> **Exercise requirements**: Report every line in the listing below where the string "target" shows up.

(Records for the exercise)

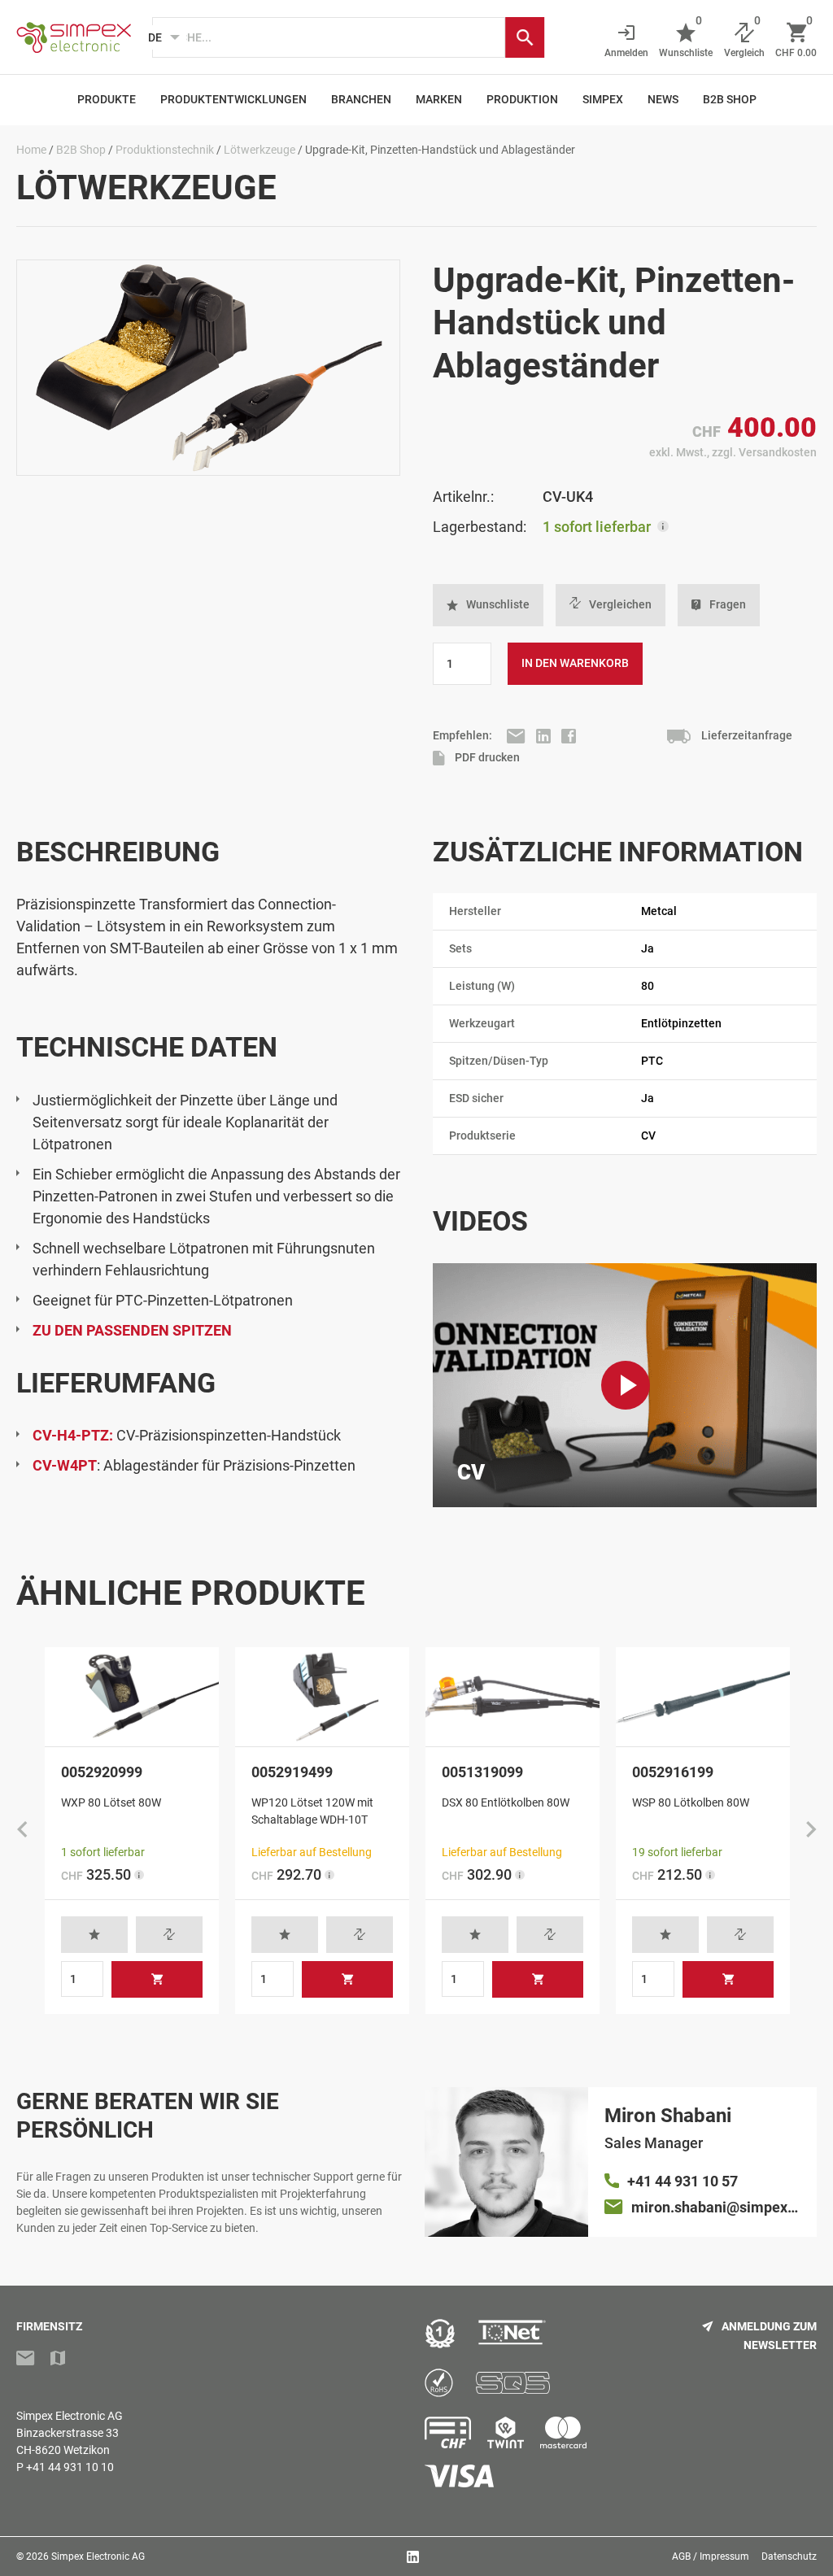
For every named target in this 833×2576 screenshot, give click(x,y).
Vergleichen (620, 604)
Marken (439, 99)
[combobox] (328, 37)
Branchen (361, 99)
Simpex (602, 99)
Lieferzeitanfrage (745, 735)
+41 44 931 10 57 (682, 2181)
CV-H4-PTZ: (73, 1435)
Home (31, 149)
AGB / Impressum (710, 2556)
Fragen (727, 604)
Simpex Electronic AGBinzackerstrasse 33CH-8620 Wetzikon (69, 2432)
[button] (488, 605)
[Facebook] (568, 735)
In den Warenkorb (575, 662)
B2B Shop (730, 99)
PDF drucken (486, 757)
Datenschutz (789, 2556)
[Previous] (22, 1831)
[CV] (625, 1385)
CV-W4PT (65, 1465)
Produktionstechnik (165, 149)
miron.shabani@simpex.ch (715, 2207)
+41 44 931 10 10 (70, 2467)
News (663, 99)
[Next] (811, 1831)
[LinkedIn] (544, 735)
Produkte (106, 99)
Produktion (522, 99)
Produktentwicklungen (233, 99)
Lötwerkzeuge (259, 149)
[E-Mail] (517, 735)
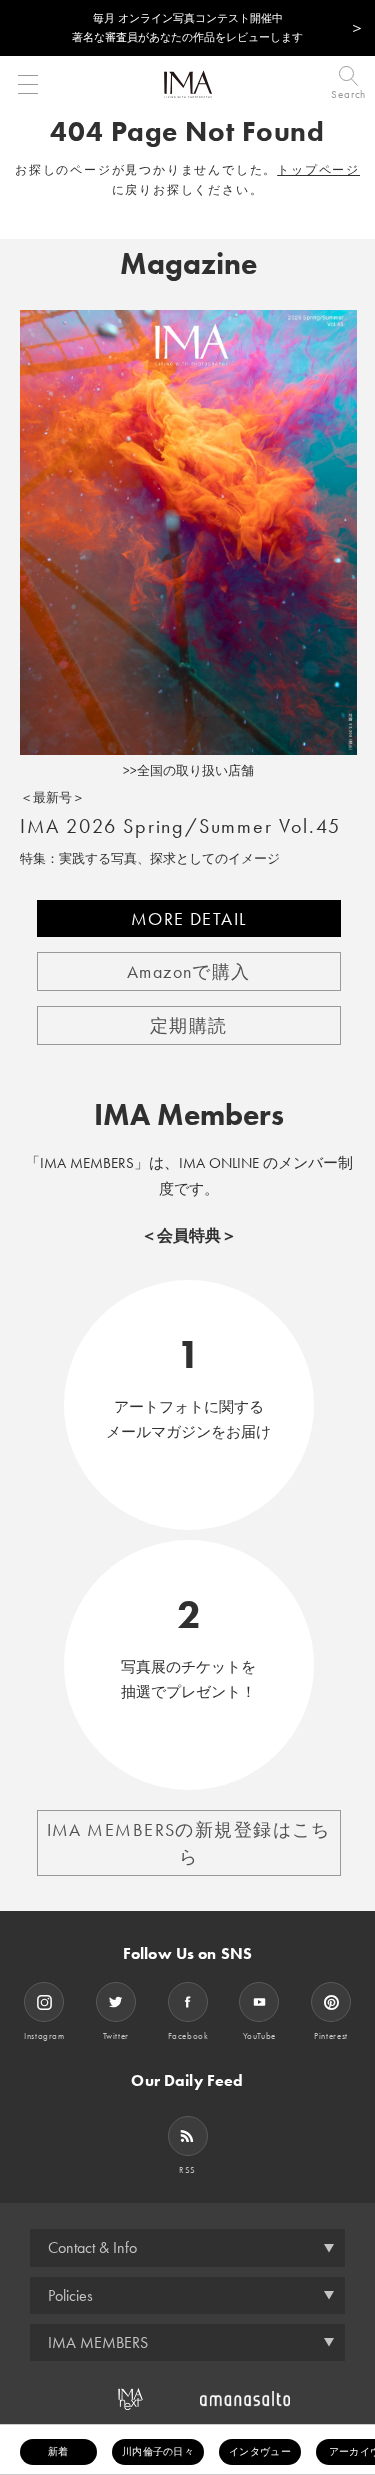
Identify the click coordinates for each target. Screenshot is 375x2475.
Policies (70, 2295)
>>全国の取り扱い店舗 (188, 770)
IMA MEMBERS (98, 2342)
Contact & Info (92, 2247)
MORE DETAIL (189, 918)
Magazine (188, 264)
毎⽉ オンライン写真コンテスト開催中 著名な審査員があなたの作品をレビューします (187, 27)
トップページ (318, 170)
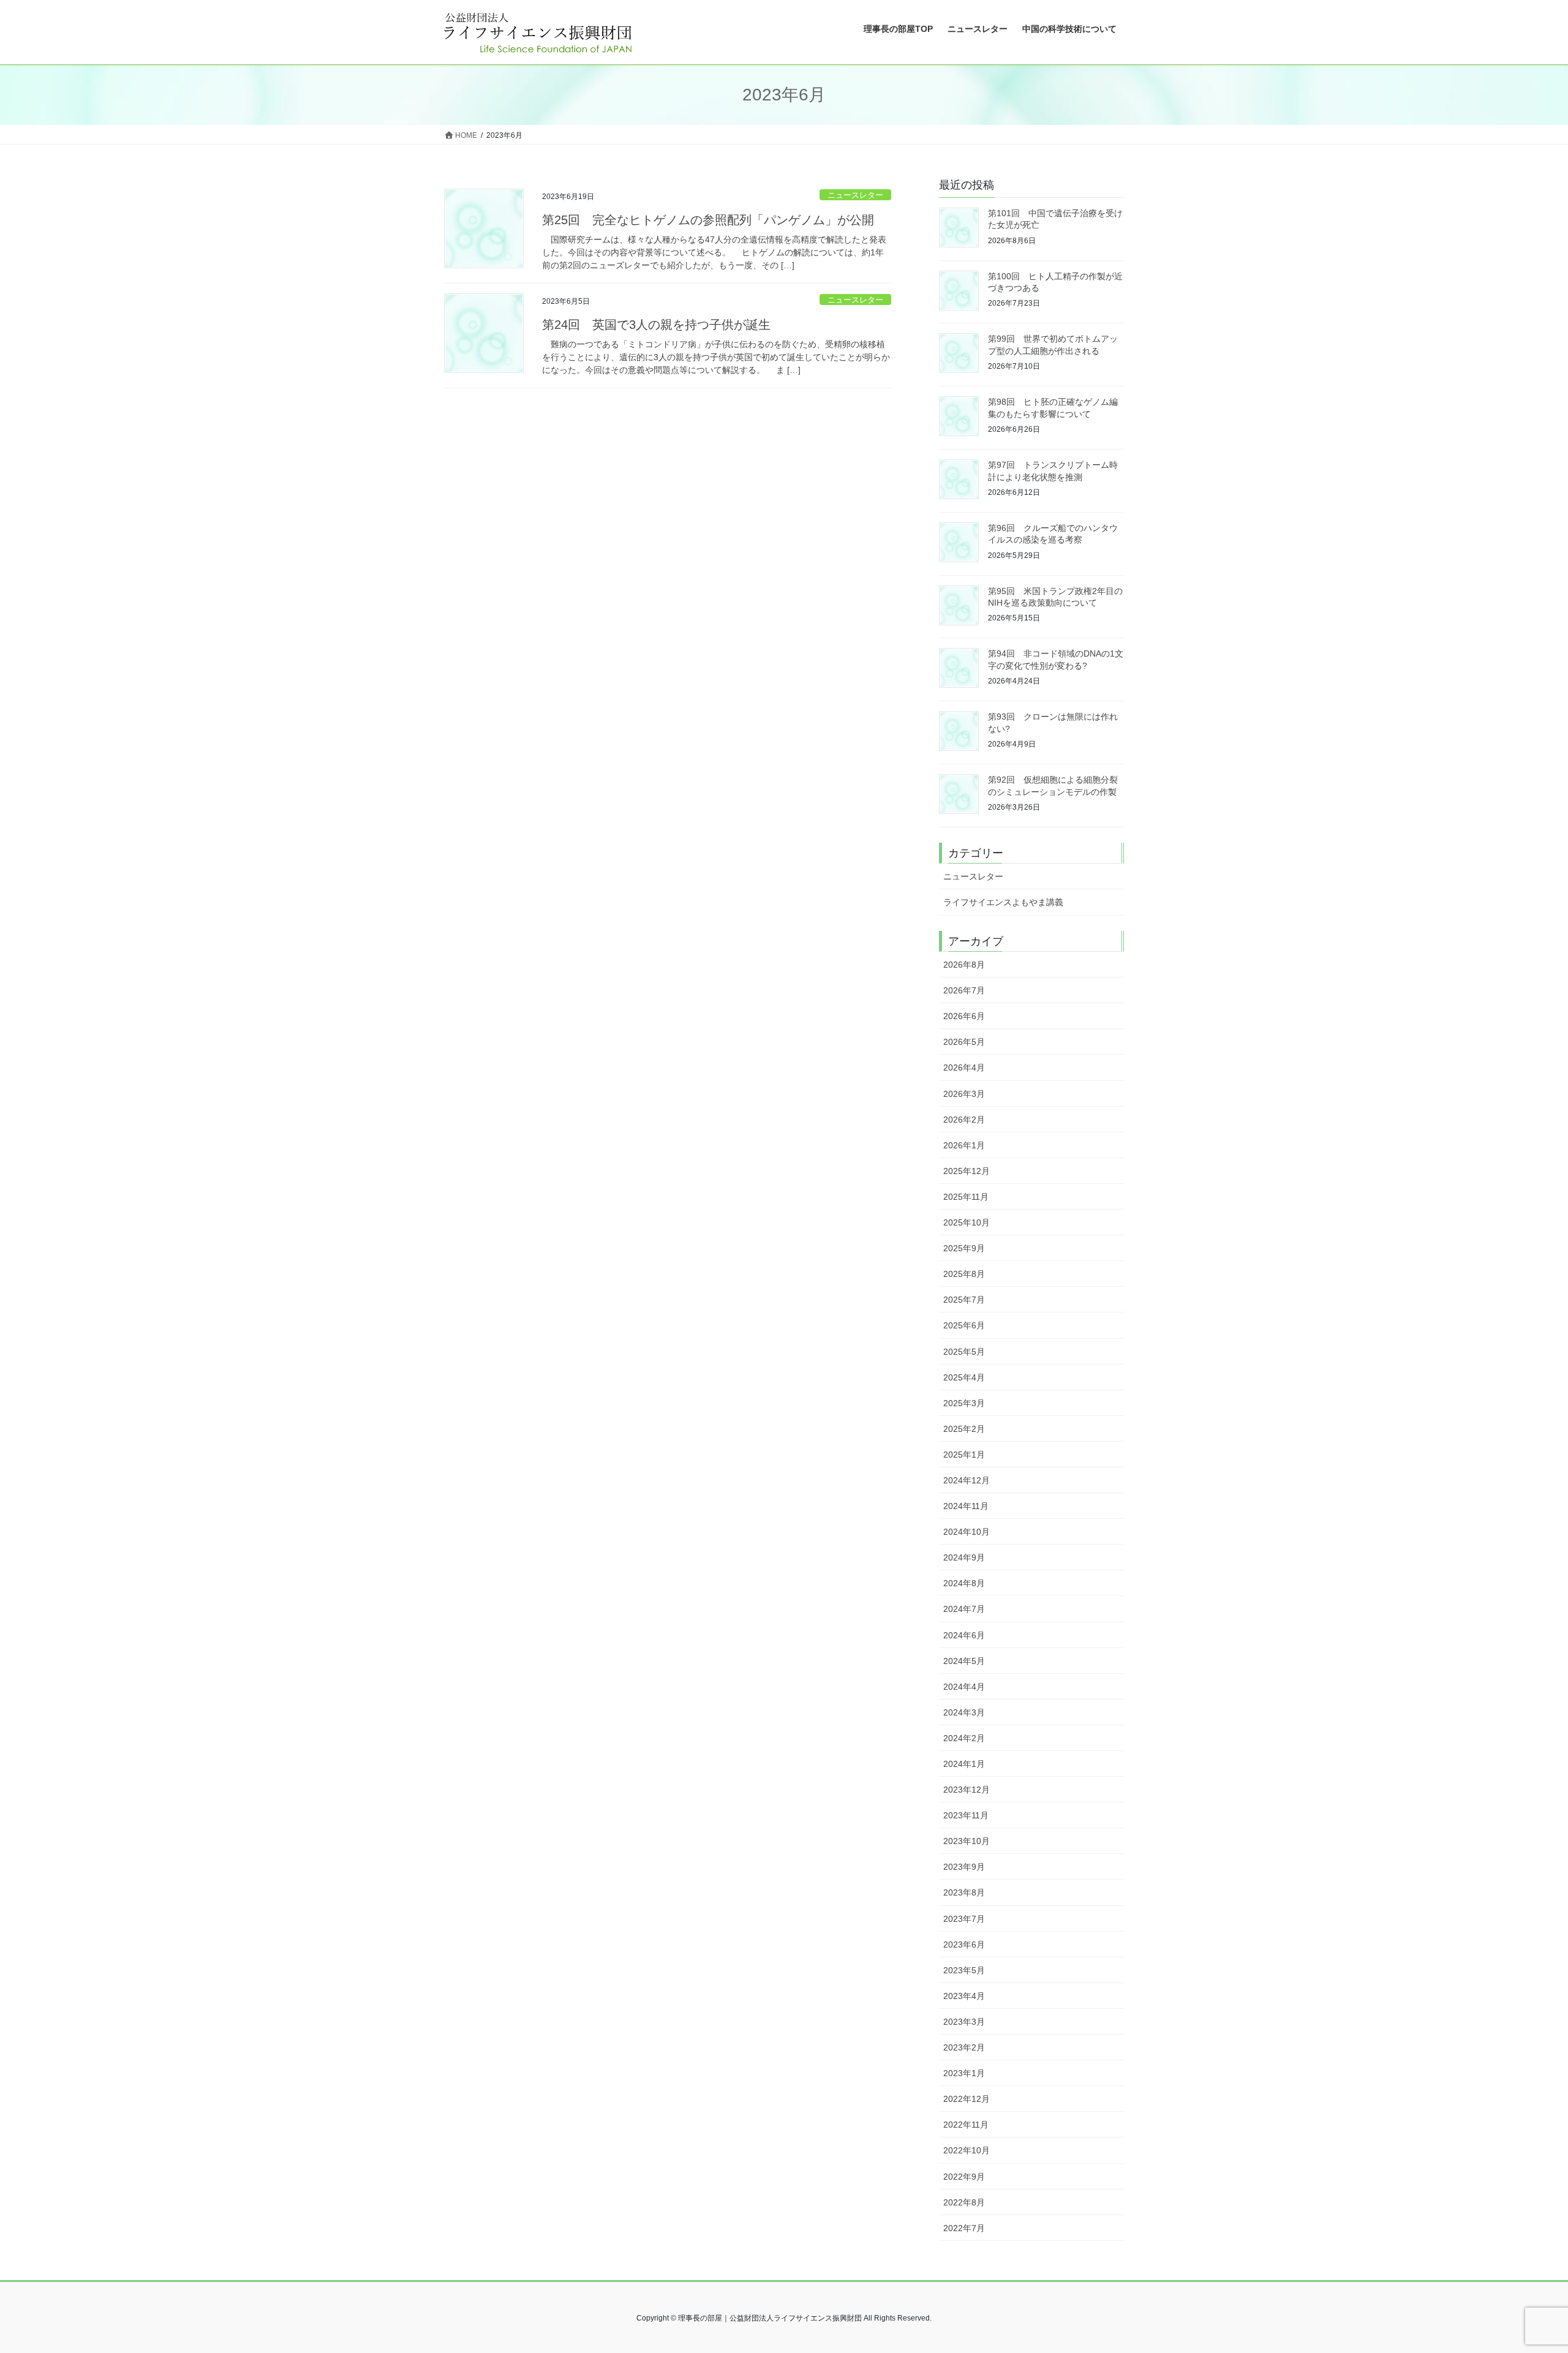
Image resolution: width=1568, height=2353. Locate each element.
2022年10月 (966, 2150)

(End Records for the exercise)

> **Solution to this problem**:
For every named target in this 833×2576 screenshot, give click(x,y).
Identify the click coordinates for each target. Screenshot is 375x2475.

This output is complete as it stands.